Research
Research
Working Papers
Skill Obsolescence and the Consequences of Job Loss (Job Market Paper)
Abstract: This paper studies how within-occupation skill obsolescence shapes the consequences of involuntary job loss. I combine the NLSY79 worker panel with occupation–year task demands derived from vacancy text to construct a worker-specific measure of exposure to obsolescence. Exposure arises when a worker’s strongest (primary) skills, or multiple skills, become less valued in their pre-displacement occupation. I distinguish workers who face primary-skill exposure, high exposure, and those who are non-exposed. Using a staggered difference-in-differences design, I estimate dynamic effects of displacement separately for each group. Displacement causes sizable and persistent earnings and employment losses, which are much larger for exposed workers. In the first year after displacement, exposed workers lose roughly 30% of their pre-displacement earnings, compared with about 20% for non-exposed workers, and their earnings remain depressed even eight years later. A decomposition shows that these persistent losses operate mainly through the extensive margin: exposed workers spend more weeks out of work rather than working fewer hours or at much lower wages. Following displacement, exposed workers move to occupations that are farther away in task space but better aligned with their underlying skills, indicating that restoring skill alignment requires longer and more costly search.

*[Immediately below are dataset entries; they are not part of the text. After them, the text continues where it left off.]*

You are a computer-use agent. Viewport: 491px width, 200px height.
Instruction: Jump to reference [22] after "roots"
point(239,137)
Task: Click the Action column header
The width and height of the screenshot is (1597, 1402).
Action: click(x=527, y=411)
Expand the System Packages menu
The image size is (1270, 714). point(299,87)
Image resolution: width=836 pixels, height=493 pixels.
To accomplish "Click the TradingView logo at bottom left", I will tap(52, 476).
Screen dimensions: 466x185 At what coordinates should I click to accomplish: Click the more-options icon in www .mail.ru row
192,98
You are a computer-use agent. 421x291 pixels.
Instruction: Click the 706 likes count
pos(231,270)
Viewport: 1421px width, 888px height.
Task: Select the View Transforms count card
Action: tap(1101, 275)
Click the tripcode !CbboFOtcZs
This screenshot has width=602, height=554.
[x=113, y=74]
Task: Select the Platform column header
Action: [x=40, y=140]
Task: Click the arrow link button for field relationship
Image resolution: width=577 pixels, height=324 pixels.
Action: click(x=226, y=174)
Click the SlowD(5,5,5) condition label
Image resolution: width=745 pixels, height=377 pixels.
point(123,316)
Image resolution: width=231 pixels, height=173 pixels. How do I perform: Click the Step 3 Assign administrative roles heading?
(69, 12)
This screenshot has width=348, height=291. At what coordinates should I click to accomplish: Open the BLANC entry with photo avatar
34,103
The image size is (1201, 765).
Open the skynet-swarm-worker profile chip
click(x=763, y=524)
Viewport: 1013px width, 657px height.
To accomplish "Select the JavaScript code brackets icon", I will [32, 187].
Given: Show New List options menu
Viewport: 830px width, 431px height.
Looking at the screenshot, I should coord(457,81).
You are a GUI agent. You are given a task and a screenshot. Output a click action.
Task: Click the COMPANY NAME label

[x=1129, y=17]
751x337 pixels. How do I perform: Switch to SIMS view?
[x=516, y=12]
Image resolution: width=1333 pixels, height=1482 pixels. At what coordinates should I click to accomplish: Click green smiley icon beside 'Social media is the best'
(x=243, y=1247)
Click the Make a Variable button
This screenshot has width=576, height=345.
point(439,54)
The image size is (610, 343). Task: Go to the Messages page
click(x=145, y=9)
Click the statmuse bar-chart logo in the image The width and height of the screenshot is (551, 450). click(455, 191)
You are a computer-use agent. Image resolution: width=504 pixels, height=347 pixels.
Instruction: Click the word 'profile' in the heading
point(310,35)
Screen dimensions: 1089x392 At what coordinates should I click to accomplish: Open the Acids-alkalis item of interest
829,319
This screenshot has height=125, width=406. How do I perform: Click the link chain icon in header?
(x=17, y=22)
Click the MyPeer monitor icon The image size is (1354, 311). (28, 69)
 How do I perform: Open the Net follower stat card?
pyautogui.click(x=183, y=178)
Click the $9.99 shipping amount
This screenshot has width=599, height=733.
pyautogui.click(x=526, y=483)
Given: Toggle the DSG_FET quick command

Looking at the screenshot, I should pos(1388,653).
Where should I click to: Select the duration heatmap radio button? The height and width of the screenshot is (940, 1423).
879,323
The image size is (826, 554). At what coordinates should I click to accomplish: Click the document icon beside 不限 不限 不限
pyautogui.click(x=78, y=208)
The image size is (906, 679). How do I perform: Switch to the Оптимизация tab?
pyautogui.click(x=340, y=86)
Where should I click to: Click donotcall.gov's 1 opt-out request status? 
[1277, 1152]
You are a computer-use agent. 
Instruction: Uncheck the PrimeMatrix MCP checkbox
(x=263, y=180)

Economic Growth and Employment under Innovation Policies
Abstract: This paper studies the impact of innovation policies on productivity growth and unemployment when job matching is frictional. I build a DSGE model of Schumpeterian creative destruction with search-and-matching frictions, featuring two opposing channels: a capitalization effect that spurs vacancy creation and a creative-destruction effect that raises separations. Calibrated to U.S. data (2003–2019), the model evaluates three instruments—direct R&D wage subsidies, incremental R&D tax credits, and corporate profit-tax cuts. Stronger, targeted innovation support raises long-run TFP growth but increases equilibrium unemployment, revealing a transparent growth–unemployment trade-off. Doubling direct subsidies lifts TFP growth by 0.04 percentage points and delivers a 1.5% consumption-equivalent welfare gain; doubling tax credits yields smaller growth and welfare effects but superior cost-effectiveness per fiscal dollar. Broad corporate tax cuts reduce effective R&D incentives, lowering growth and welfare despite slightly lower unemployment.
Skill Obsolescence in the Face of Technological Change
Abstract: Technological progress has significantly transformed the labour market, leading to shifts in occupational structures and the skills required within these occupations. This paper examines the phenomenon of skill obsolescence and its impact on labour market outcomes. Utilising data from the National Longitudinal Survey of Youth 1979 (NLSY79) and job advertisement data from major U.S. newspapers, we analyse changes in cognitive, manual, and interpersonal skill demands from 1978 to 2000. This study adopts a multidimensional view of skills, recognising the heterogeneous nature of workers' skill sets and their varied exposure to obsolescence. I find that workers experiencing high levels of skill obsolescence face more severe adverse outcomes, including reduced earnings and prolonged unemployment, and are more likely to switch occupations. In contrast, workers whose primary skills become obsolete but possess other valuable skills tend to remain in their current occupations, potentially adapting through reskilling or upskilling. These findings emphasizes the importance of continuous learning and targeted policy interventions to support workers in an evolving labour market.